## DATA SUPPLIED

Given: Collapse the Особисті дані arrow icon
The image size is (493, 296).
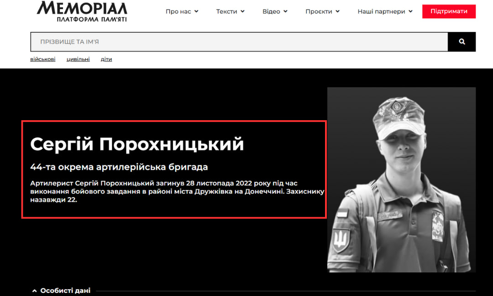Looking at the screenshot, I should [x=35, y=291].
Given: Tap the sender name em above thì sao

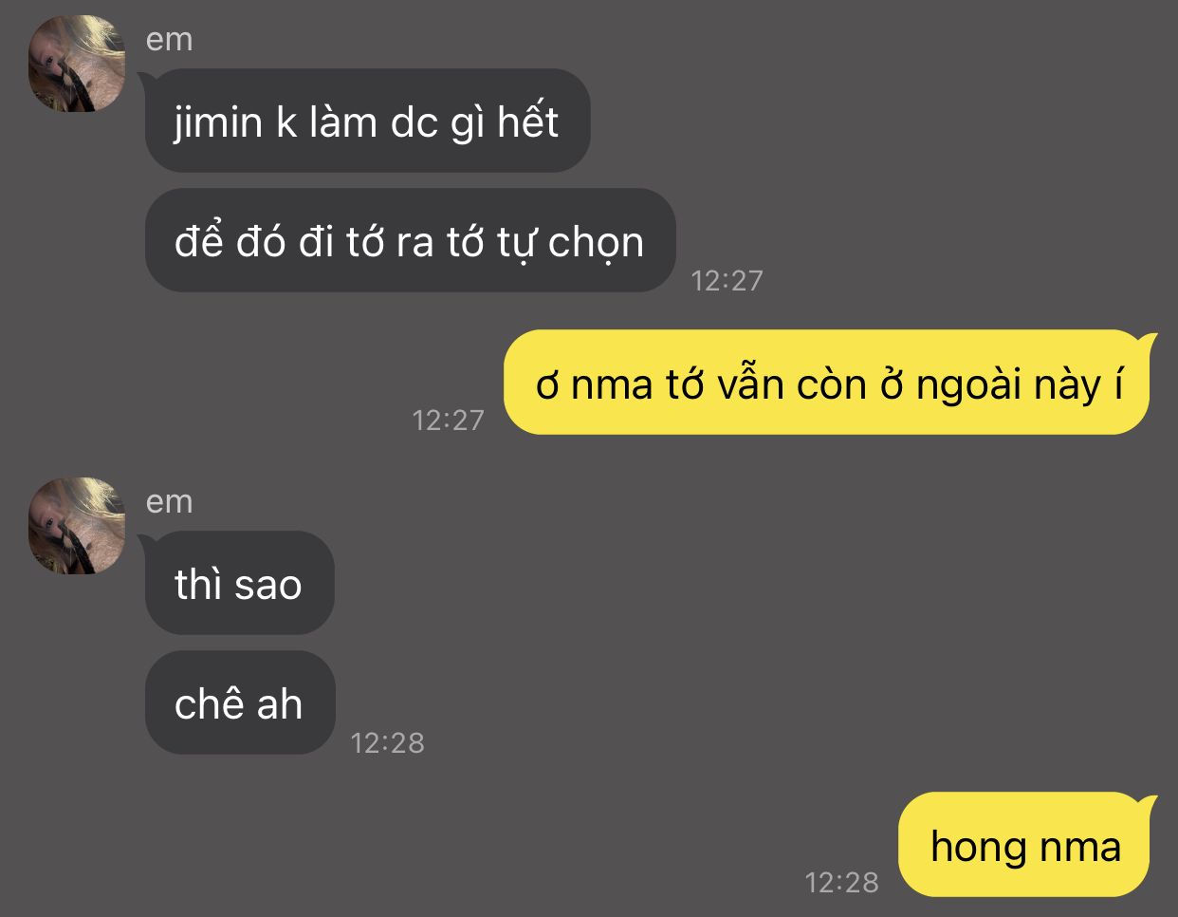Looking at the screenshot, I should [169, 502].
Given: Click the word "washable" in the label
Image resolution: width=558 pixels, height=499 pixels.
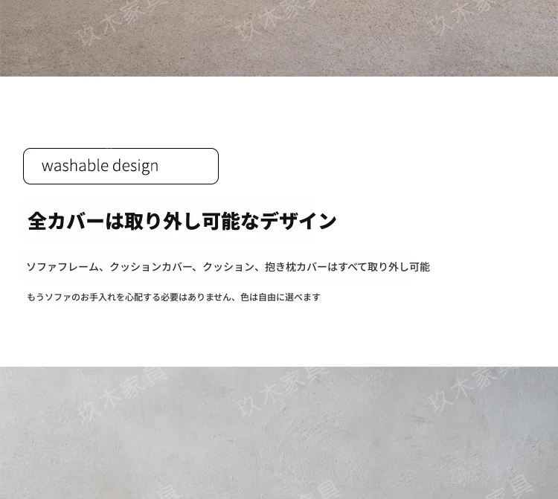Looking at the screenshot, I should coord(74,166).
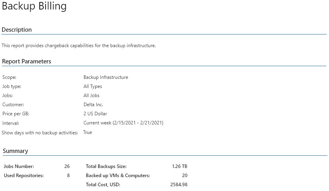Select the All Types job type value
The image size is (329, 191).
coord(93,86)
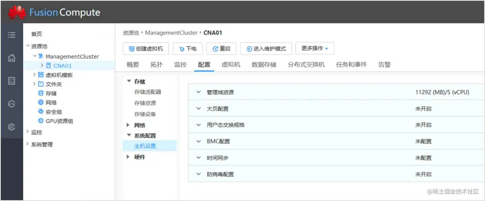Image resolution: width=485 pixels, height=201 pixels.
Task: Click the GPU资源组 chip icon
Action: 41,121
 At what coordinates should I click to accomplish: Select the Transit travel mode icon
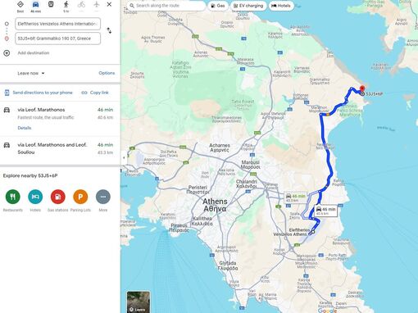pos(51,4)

---

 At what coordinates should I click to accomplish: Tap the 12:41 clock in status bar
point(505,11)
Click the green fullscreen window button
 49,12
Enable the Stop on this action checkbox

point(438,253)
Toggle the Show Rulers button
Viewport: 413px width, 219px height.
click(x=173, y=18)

--

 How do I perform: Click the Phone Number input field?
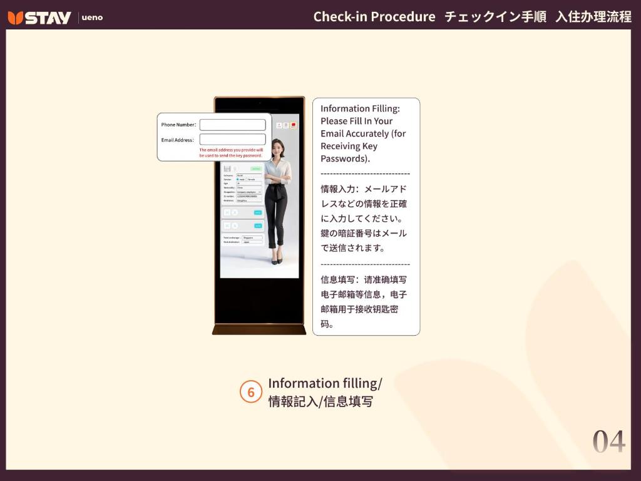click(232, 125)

## EXERCISE DETAILS
Of the records above, print only the lines from the one containing "The image size is (493, 296)." through the one containing "Given: Click the", inclusive and unaltered, leaving out pictures.

## REPLY TO THE TASK
The image size is (493, 296).
Looking at the screenshot, I should [x=35, y=291].
Given: Tap the sender name em above thì sao

Looking at the screenshot, I should [169, 502].
Given: Click the word "washable" in the label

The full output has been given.